### [Extrait du document]
========
C’étaient des photos pornographiques. Outre voir les photos, ce qui m'a surtout fait mal, c'est de savoir qu’elles tournaient sur des sites libertins sur lesquels tout le monde peut se connecter. Je suis tombé des nues. Je restais bloqué sur les photos. Je voyais ma fille différemment. Ce n'était pas ma fille. Ce n'était pas la gamine qui était partie deux jours avant chez son copain. Ça n’avait rien à voir. J’étais loin de me douter de ce qu'il pouvait y avoir derrière."

" Ça a été tellement dur pour elle de me le dire "

Christophe a alors interrogé Alicia : "Je voulais une explication. Ma fille a commencé à pleurer. Elle m'a expliqué qu’elle avait fait la connaissance d'un homme sur Facebook, qui a profité de la situation et a raconté n'importe quoi. Il a menti sur son âge et sa profession. Ma fille était naïve et s’est fait avoir. Ça a été tellement dur pour elle de me le dire. Je pense qu'elle a voulu le garder pour elle pour se protéger, me protéger aussi et pour éviter de faire des histoires. Ça a dû être dur pour elle de le garder. 

J'ai dit à ma fille : ‘Tu vas avoir bientôt 18 ans, ce n'est pas à moi de te dire ce que tu dois faire. Je ne peux que te donner des conseils. Si tu veux déposer plainte, je serai toujours avec toi pour t'épauler. Si tu ne veux pas le faire, je ne vais pas t’y forcer.’" Finalement, Alicia a déposé plainte. Christophe remarque que sa fille a changé depuis : "Je pense qu’elle va être marquée pendant très longtemps. Depuis que l’homme a été interpellé et est passé au tribunal, je retrouve ma fille. Il y a eu un soulagement, une libération. Il y a un poids en moins."
========
### [Consignes]
a. D'après le témoignage, sur quel réseau social Alicia a-t-elle rencontré l'homme ?
b. Exprimez en liste numérotée les lignes des données, de celle qui contient "Задать вопрос (73, 105)" jusqu'à celle qui contient "CONTATTI (1082, 24)", toutes deux comprises, sans les lignes vides. Laissez les images de côté dans votre réponse.
Le témoignage et les lignes de données sont indépendants l'un de l'autre.

### [Entrées de données]
========
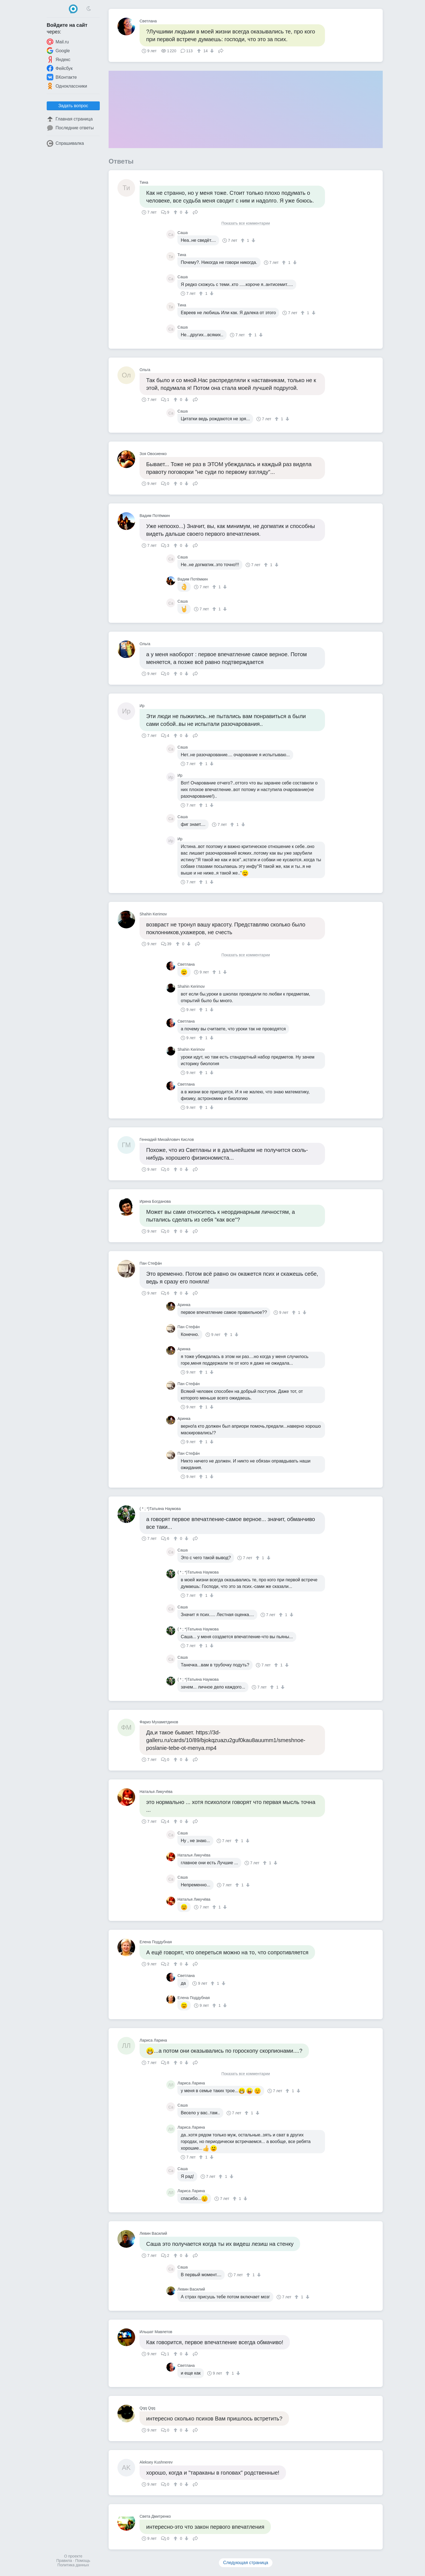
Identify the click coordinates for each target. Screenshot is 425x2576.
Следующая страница (245, 2562)
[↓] (211, 51)
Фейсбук (60, 68)
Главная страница (70, 119)
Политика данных (73, 2565)
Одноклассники (67, 86)
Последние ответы (70, 128)
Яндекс (58, 59)
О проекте (73, 2556)
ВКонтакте (62, 77)
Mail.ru (58, 41)
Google (58, 50)
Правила (64, 2560)
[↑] (199, 51)
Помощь (82, 2560)
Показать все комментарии (245, 223)
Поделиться (220, 50)
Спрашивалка (65, 143)
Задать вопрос (73, 105)
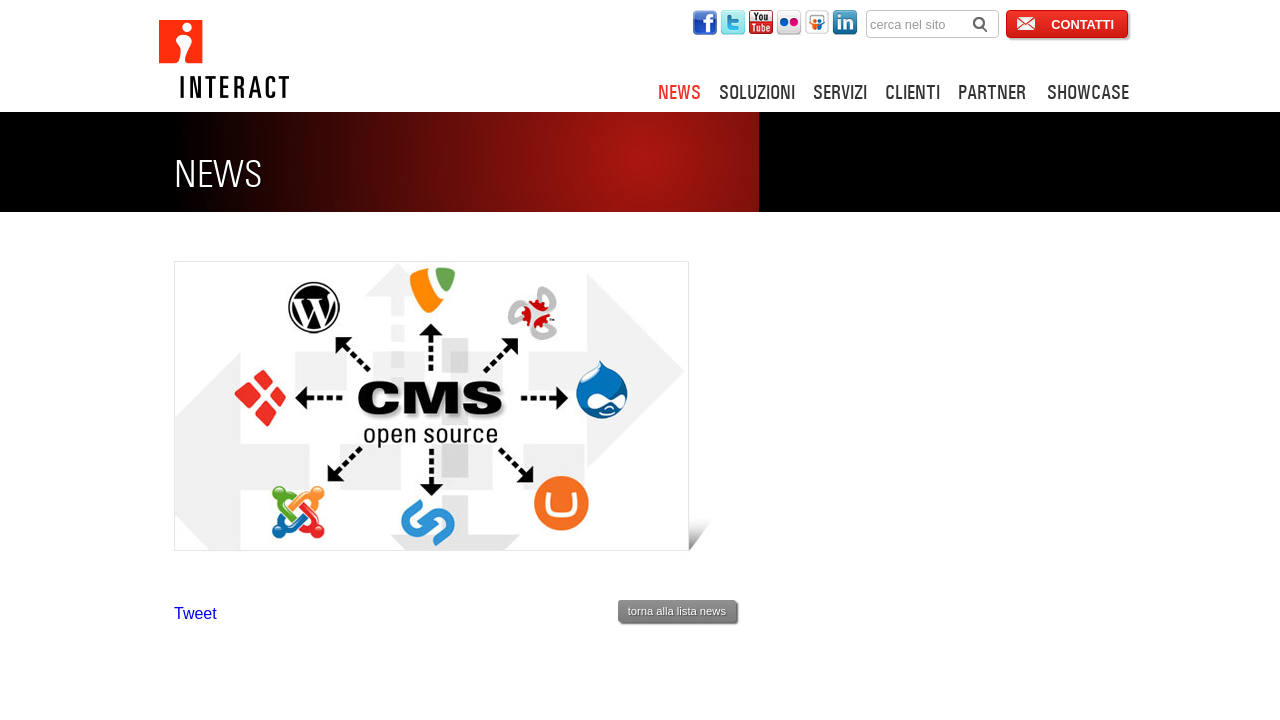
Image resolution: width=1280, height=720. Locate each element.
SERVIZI (840, 92)
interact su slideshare (817, 23)
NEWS (679, 92)
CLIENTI (912, 92)
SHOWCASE (1088, 92)
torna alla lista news (677, 611)
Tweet (195, 613)
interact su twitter (733, 23)
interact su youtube (761, 23)
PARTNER (992, 92)
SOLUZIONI (757, 92)
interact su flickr (789, 23)
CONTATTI (1082, 24)
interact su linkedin (845, 23)
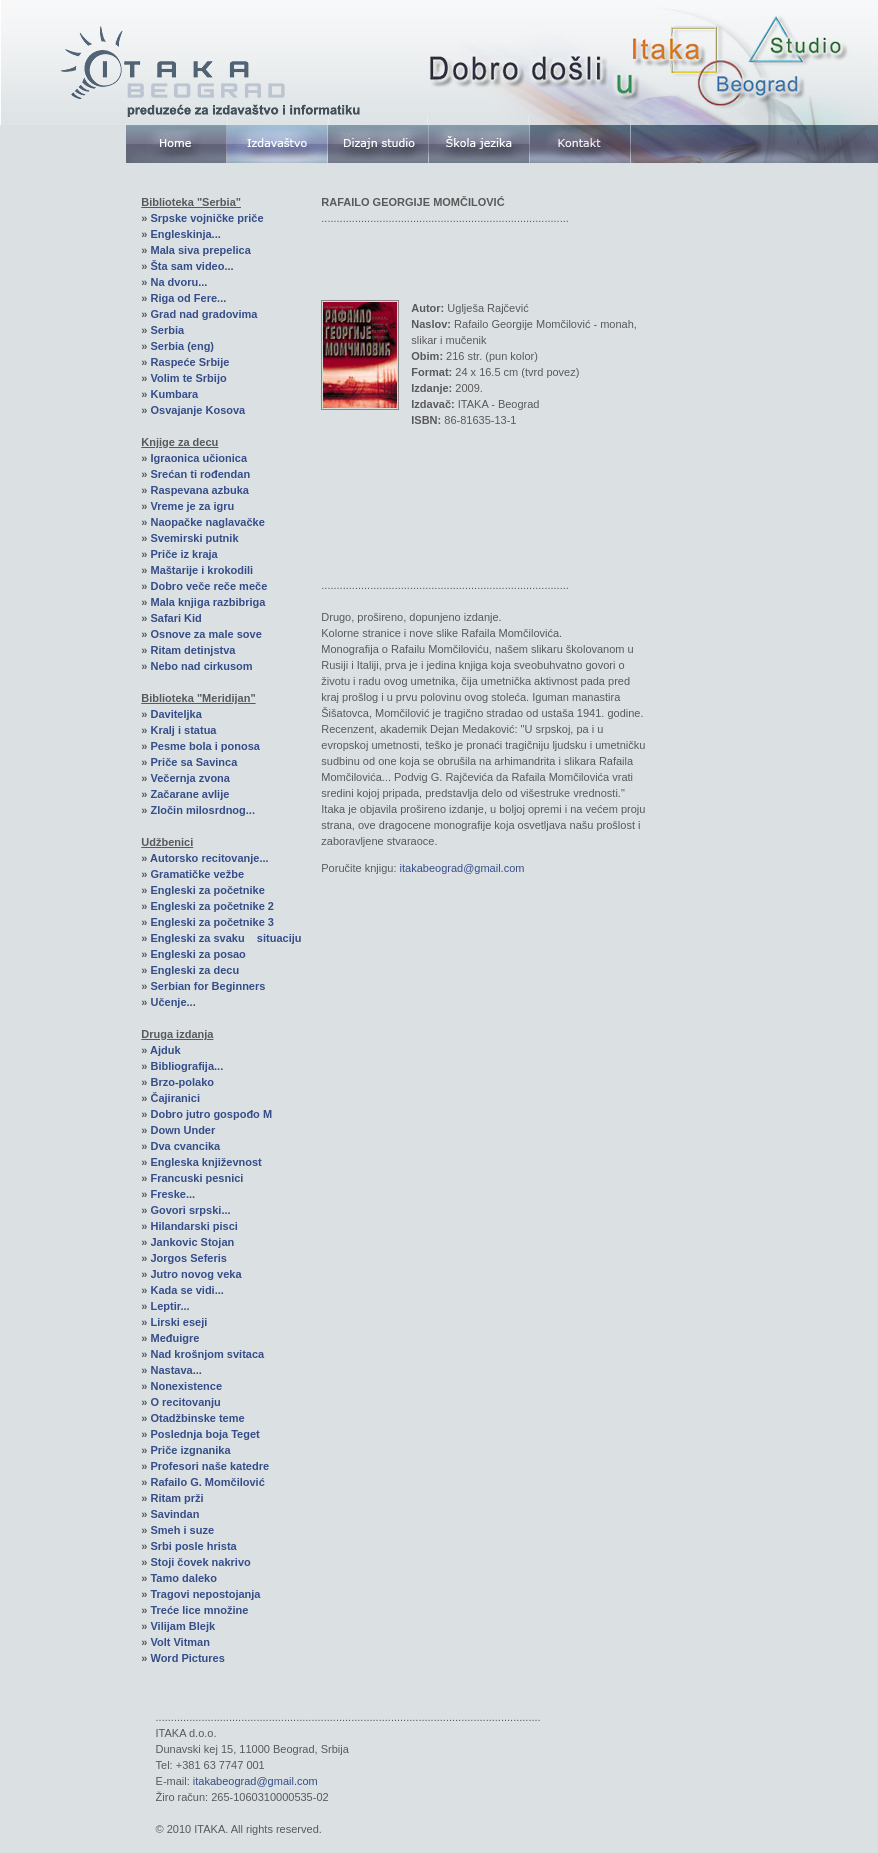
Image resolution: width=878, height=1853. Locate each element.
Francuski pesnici (196, 1178)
========
### [Réponses]
a. Sur Facebook.

b.
1. Задать вопрос (73, 105)
2. Image resolution: width=1280, height=720. Locate each element.
3. SERVIZI (840, 92)
4. interact su slideshare (817, 23)
5. NEWS (679, 92)
6. CLIENTI (912, 92)
7. SHOWCASE (1088, 92)
8. torna alla lista news (677, 611)
9. Tweet (195, 613)
10. interact su twitter (733, 23)
11. interact su youtube (761, 23)
12. PARTNER (992, 92)
13. SOLUZIONI (757, 92)
14. interact su flickr (789, 23)
15. CONTATTI (1082, 24)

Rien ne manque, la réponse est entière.